Karena kantor lama sedang direbut kubu Latief Pudjosakti. Sebuah wujud perlawanan kepada pemerintah yang dinilai otoriter sekaligus sebagai wujud dukungan kepemimpinan Megawati yang didukung oleh arus bawah.
Dari kantor yang dulu dikenal dengan sebutan “Markas Pandegiling” inilah Pak Tjip bersama putranya, Whisnu Sakti Buana, melakukan perlawanan. Nama Whisnu mulai dikenal sebagai penggerak perlawanan masyarakat arus bawah.
Dalam setiap kali demo, Whisnu selalu memimpin dan berada di depan. Itulah fakta politik yang terjadi selama masa “perjuangan” Pak Tjip dan Whisnu sebelum akhirnya keduanya menjadi bagian dari PDI Perjuangan pimpinan Megawati.
Makanya wajar jika di kalangan akar rumput Surabaya memilih mendukung Whisnu sebagai Bacawali Surabaya ketimbang yang lainnya seperti Eri Cahyadi yang baru bergabung dengan PDIP begitu direkomendasikan oleh DPP PDIP.
Kabarnya, nama Eri Cahyadi itu disodorkan oleh Walikota Tri Rismaharini.

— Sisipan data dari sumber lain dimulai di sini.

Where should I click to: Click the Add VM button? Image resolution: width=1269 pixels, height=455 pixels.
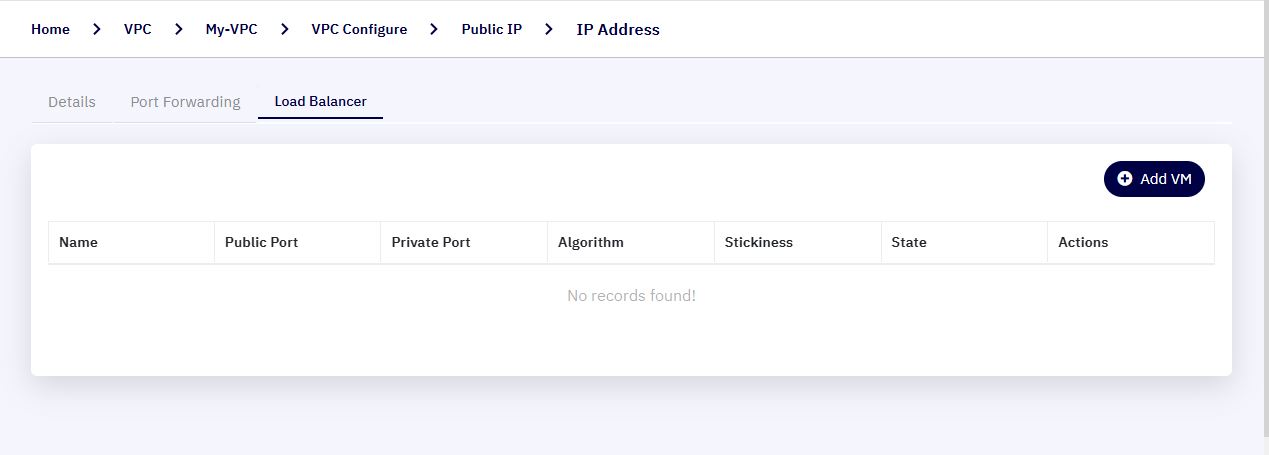[1154, 179]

Akankah Eri bisa mengikuti jejak Risma yang sebelum diusung PDIP itu menjabat Kepala Badan Perencanaan Pembangunan Kota (BAPPEKO) Surabaya?

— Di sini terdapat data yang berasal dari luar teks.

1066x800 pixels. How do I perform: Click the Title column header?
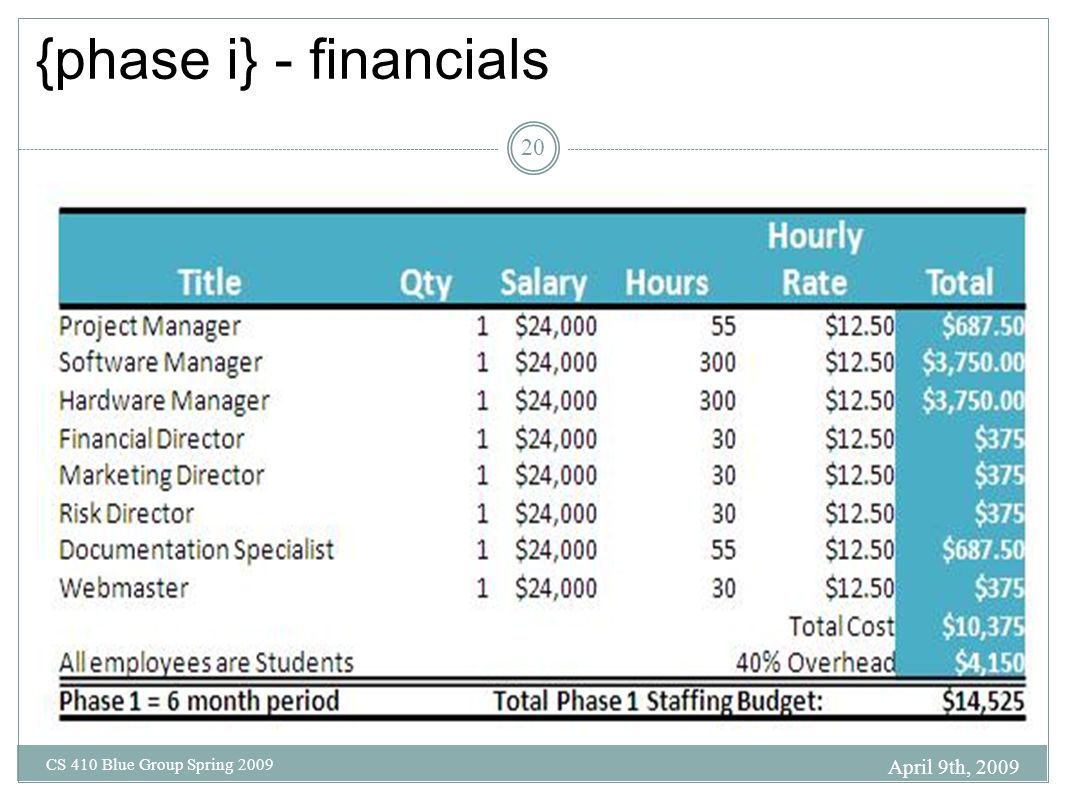(x=209, y=283)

Melansir Liputan6.com, Kamis, (03 Sep 2020, 15:00 WIB), sosok Eri Cahyadi ini ternyata putra asli Surabaya. Berasal dari kampung lawas Maspati. Kampung yang saat ini dijadikan sebagai kampung wisata tersebut berada di dekat Tugu Pahlawan.
“Saya sempat ngobrol-ngobrol sama Mas Eri. Ternyata, Mas Eri ini aslinya dari Maspati Surabaya. Usianya saat ini 43 tahun. Mas Eri juga alumni dari ITS Surabaya,” ujar Ketua DPP Bidang Ideologi dan Kaderisasi, Djarot Saiful Hidayat, Kamis (3/9/2020).

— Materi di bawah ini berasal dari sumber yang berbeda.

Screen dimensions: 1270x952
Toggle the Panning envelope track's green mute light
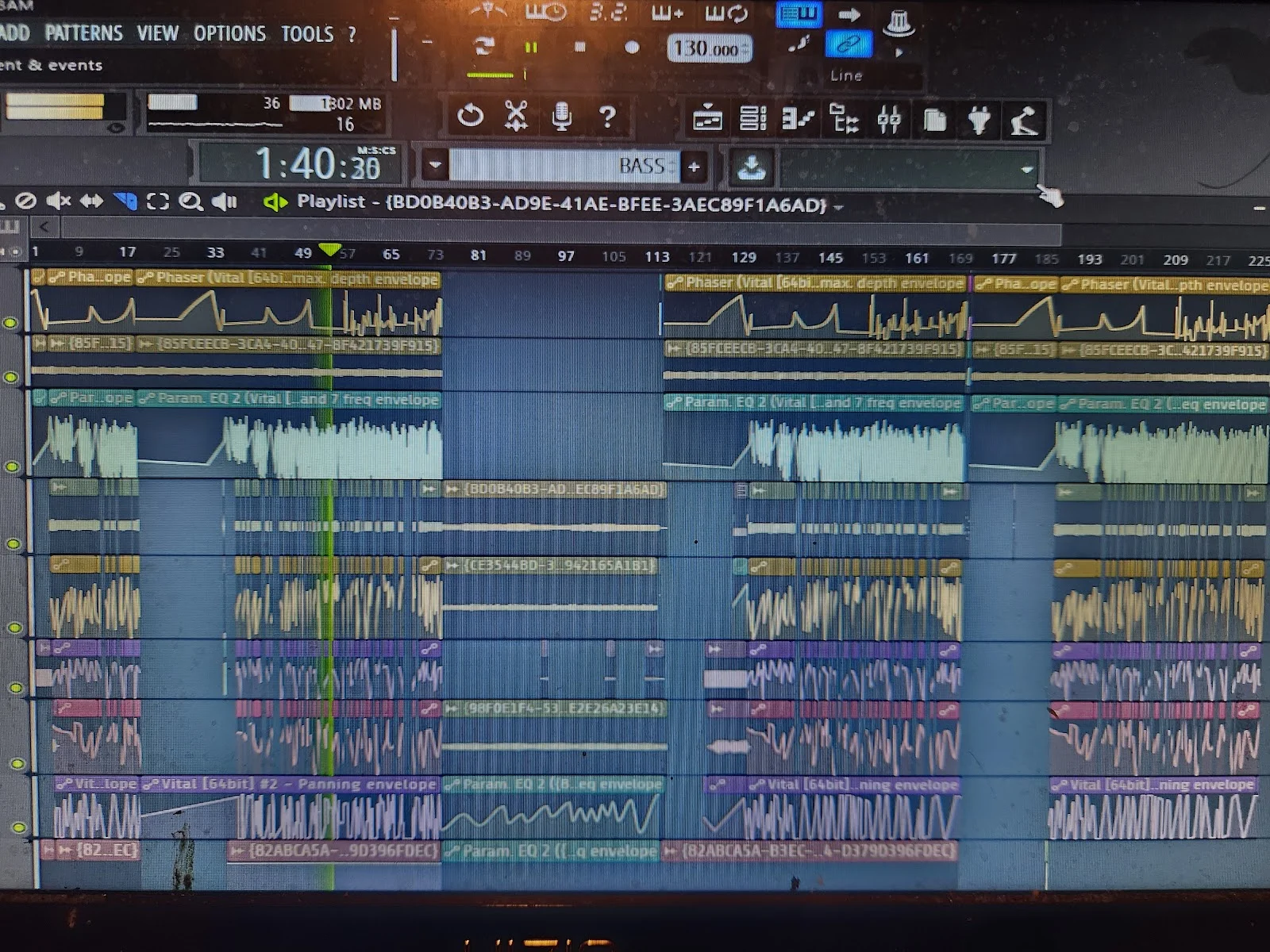[x=18, y=827]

Sementara itu, saat dikonfirmasi apakah dirinya masuk menjadi kader PDIP, Eri Cahyadi menjawab, saat dirinya dicalonkan sebagai Bacawali Surabaya oleh PDIP, itu artinya sudah menjadi bagian dari PDIP.
“Setelah saya dicalonkan sebagai Cawali Surabaya, saya sudah menjadi bagian dari keluarga PDI Perjuangan,” ucap Eri.
Nama Eri Cahyadi sebelumnya santer terdengar sejak tahun lalu sebagai calon yang akan menggantikan Risma. Ia menjabat sebagai Kepala Badan Perencanaan Pembangunan Kota (Bappeko) Surabaya pada 2018 saat berusia 41 tahun.
Mengutip situs pribadi Eri Cahyadi, sebelum menjadi pegawai negeri sipil (PNS), ia bekerja sebagai konsultan di Jakarta pada 1999-2001. Kemudian dia mendaftar sebagai CPNS, dan diterima sebagai PNS pada 2001 di Dinas Bangunan.
Pria Teknik Sipil ITS Surabaya pada 1999 ini telah menjadi Plt Kasubag pada usia 30 tahun. Lalu, dia dipercaya menjadi Kepala Dinas Perumahan Rakyat dan Kawasan Pemukiman, Cipta Karya dan Tata Ruang saat usia 34 tahun.
Selanjutnya ia dipercaya menjadi Kepala Bappeko dan Plt Kepala Dinas Kebersihan dan Ruang Terbuka (DKRTH) pada 2018.
Lawan Tangguh
Eri Cahyadi-Armudji yang diusung PDIP dan PSI akan berhadapan dengan pasangan yang didukung koalisi PKB, Gerindra, PKS, Golkar, Demokrat, Nasdem, PAN, dan PPP, yakni Machfud Arifin dan Mujiaman Sukirno.
Seperti dilansir Tempo.co, Minggu (6 September 2020 06:23 WIB), pasangan Bacawali Machfud dan Bacawawali Mujiaman mendaftarkan diri ke KPU Kota Surabaya pada Minggu (6/9/2020).
Menurut Direktur Media dan Komunikasi Tim Pemenangan Machfud-Mujiaman, Imam Syafi'i, proses pendaftaran pasangan Machfud-Mujiaman dipastikan menerapkan protokol kesehatan yang ketat untuk mencegah terjadinya penularan Covid-19.
“Prosesi pendaftaran dilakukan pada sore hari dan dimulai sekitar pukul 14.30 WIB. Paslon akan tiba lebih dahulu di posko utama Jalan Basuki Rahmad,” ungkap dia, Sabtu (5/9/2020).
Setiba di posko, Imam mengatakan paslon terlebih dulu ziarah ke Makam Sunan Bungkul sebelum ke KPU. Alasan dipilihnya makam Sunan Bungkul karena warga Surabaya biasa ziarah ke Sunan Bungkul dulu baru ke sunan lainnya.
Seperti halnya Eri Cahyadi, Machfud Arifin, Irjen Polisi Purnawirawan ini lahir di Ketintang, Gayungan, Kota Surabaya, pada 6 September 1960. Machfud sebelumnya menjabat Analis Kebijakan Utama bidang Sabhara Baharkam Polri.
Lulusan Akpol 1986 ini berpengalaman dalam bidang reserse. Jabatan terakhir Machfud adalah Kepala Kepolisian Daerah Jawa Timur.